• **Challenge 1**
Name every Supreme Court justice mentioned in the passage on the Supreme Court copyright ruling below.

• **Selected excerpt**
§ §
The Public Domain Shrinks

The song in this cartoon is no longer in the public domain.
From the SCOTUS blog:
 In a historic ruling on Congress’s power to give authors and composers monopoly power over their creations, the Supreme Court on Wednesday broadly upheld the national legislature’s authority to withdraw works from the public domain and put them back under a copyright shield.   While the ruling at several points stressed that it was a narrow embrace of Congress’s authority simply to harmonize U.S. law with the practice of other nations, the decision’s treatment of works that had entered the public domain in the U.S. produced a far more sweeping outcome.
No one, the Court said flatly, obtains any personal right under the Constitution to copy or perform a work just because it has come out from under earlier copyright protection, so no one can object if copyright is later restored.  Any legal rights that exist belong only to the author or composer, the ruling said.  If anyone wants to resume the use or performance of a work after it regains copyright, they must pay for the privilege, the decision made clear.
The 6-2 decision (with Justice Elena Kagan not taking part) came in the case of Golan, et al., v. Holder (docket 10-545), involving a wide-ranging constitutional challenge to a federal law passed in 1994 to implement global agreements worked out in trade negotiations — the so-called Uruguay Round Agreement.  The challenge, however, failed on all points: the law does not violate the Constitution’s Copyright Clause, it does not violate the First Amendment rights of anyone who previously had free access to creative works, and it does not deviate from any long-standing historical practice or perception, according to the decision.
Justice Ruth Bader Ginsburg wrote the majority opinion.  Justice Stephen G. Breyer dissented, joined by Justice Samuel A. Alito, Jr.   The main opinion relied very heavily upon a prior opinion written by Ginsburg — the Court’s 2003 decision in Eldred v. Ashcroft, upholding Congress’s power to lengthen the terms of copyrights while they were still in force.   The new case was different, involving the grant of copyright to works never protected previously under U.S. law, and thus not previously restricted on use or performance in this country.   The Court majority, however, insisted that the guiding constitutional principles were not different.
The dissenters pointed out:
  that the new regime puts on those who would use or perform an old work that has become an “orphan” — that is, its ownership is unknown or uncertain — the considerable task of trying to find the owner.   The Court’s opinion responded by saying that dealing with “orphan works” is something that should be left to Congress, to take into account more influencing factors than a Court can consider in a lawsuit.
The Breyer dissent, joined by Justice Alito, dwelled mainly on what they argued was the highly unusual move by Congress to withdraw creative works from the public domain.  While that was not unprecedented, the dissenters said it had been done rarely, and only in truly novel circumstances — such as during wartime.   The dissenters also contended, as a constitutional principle, that the 1994 law does not satisfy the Copyright Clause because it did not encourage the creation of new works, but simply provided added compensation to works created decades before.
Take note, filmmakers!  You must search the records and be ready to pay, even if the source is old and foreign.
§ §
• **Dataset items**
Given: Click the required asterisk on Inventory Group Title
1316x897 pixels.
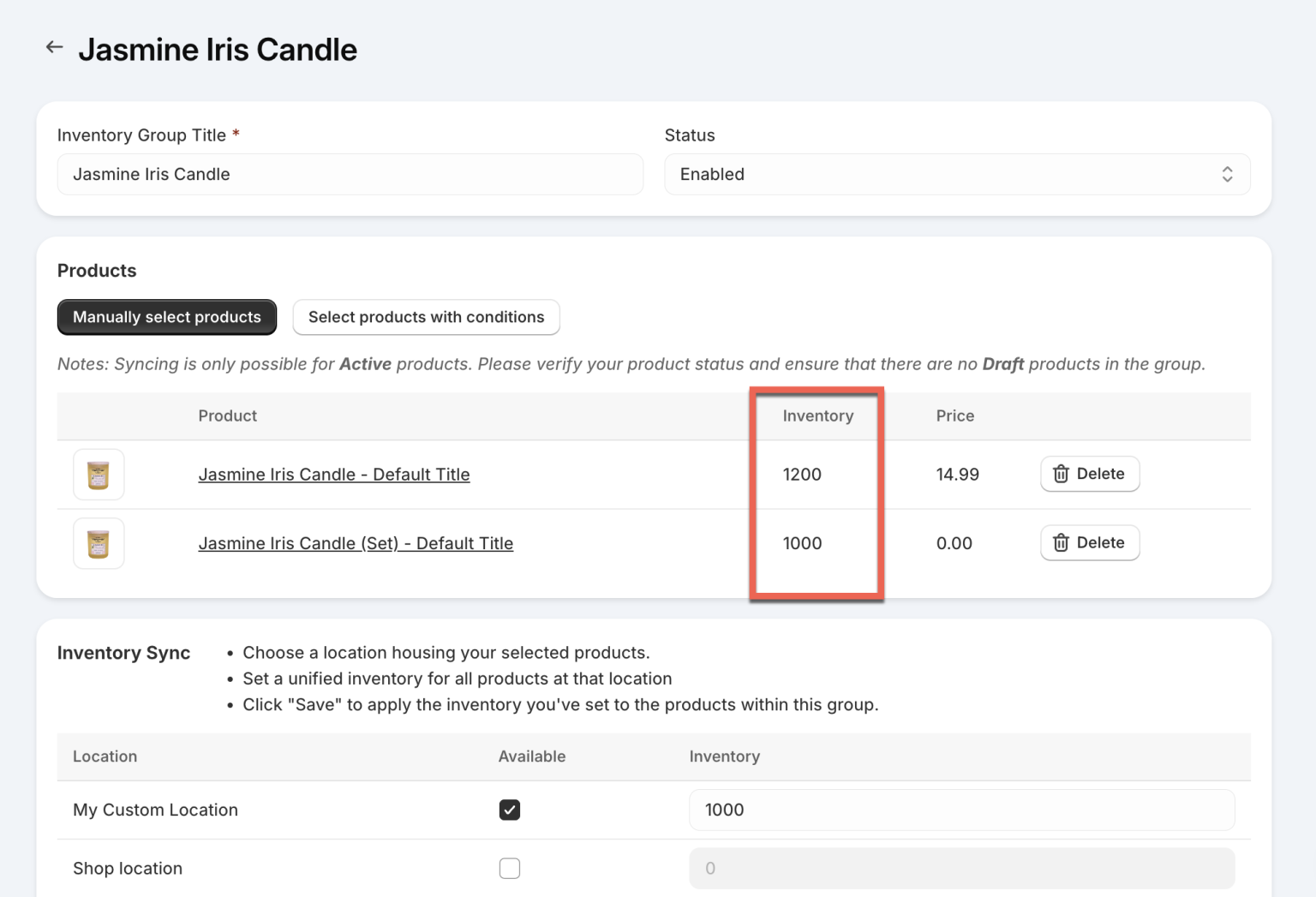Looking at the screenshot, I should click(236, 133).
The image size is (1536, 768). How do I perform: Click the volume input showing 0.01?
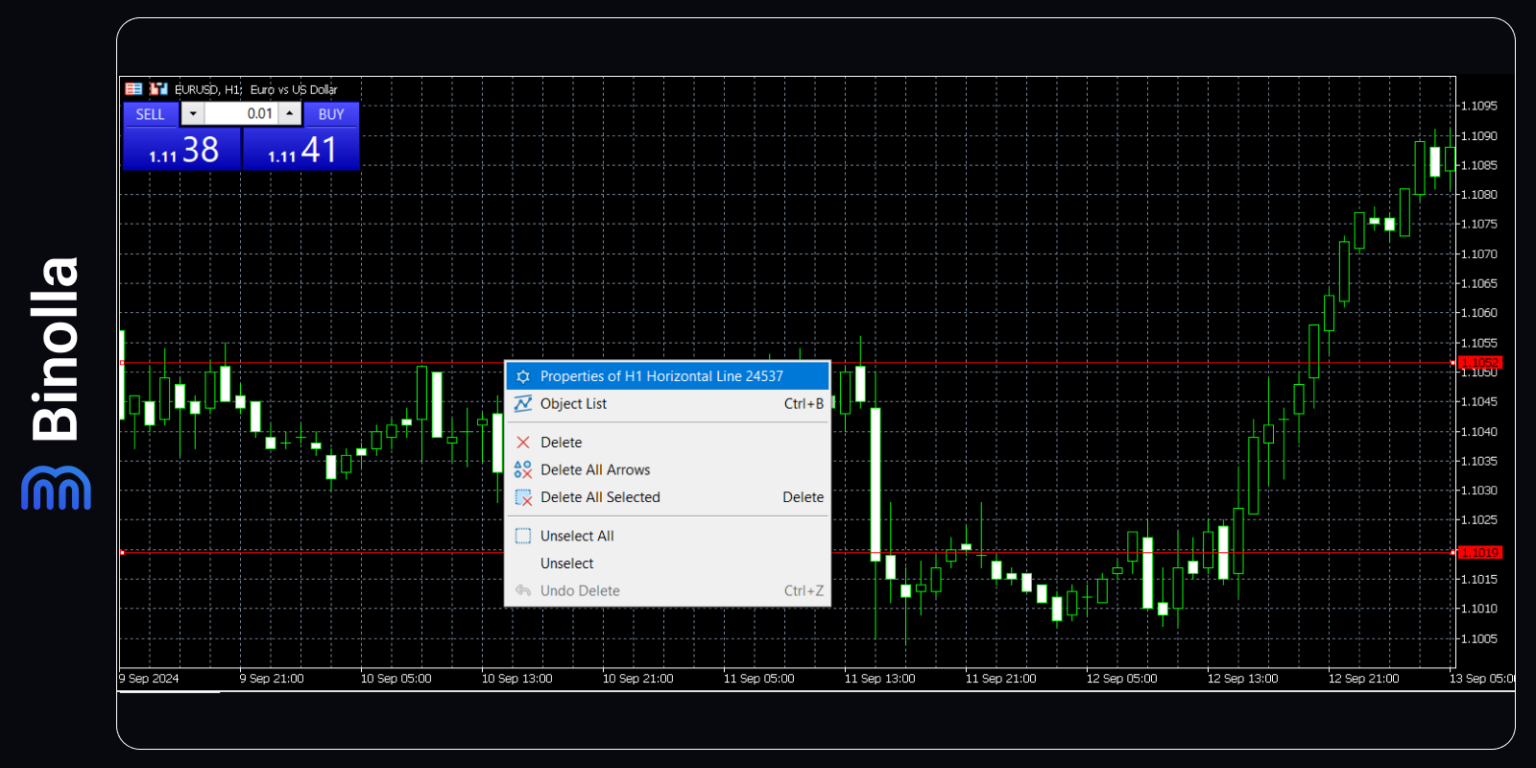[245, 113]
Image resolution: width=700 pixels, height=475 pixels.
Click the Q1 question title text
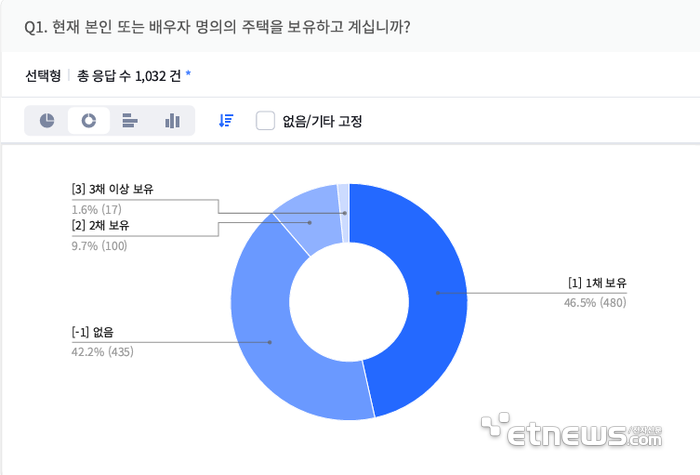click(x=216, y=26)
§ §
• **Challenge 2**
Extract each line of the listing above that contains the word "pixels".

• **Task result 1**
Elena Kagan, Ruth Bader Ginsburg, Stephen G. Breyer, Samuel A. Alito, Jr.

• **Task result 2**
1316x897 pixels.
Image resolution: width=700 pixels, height=475 pixels.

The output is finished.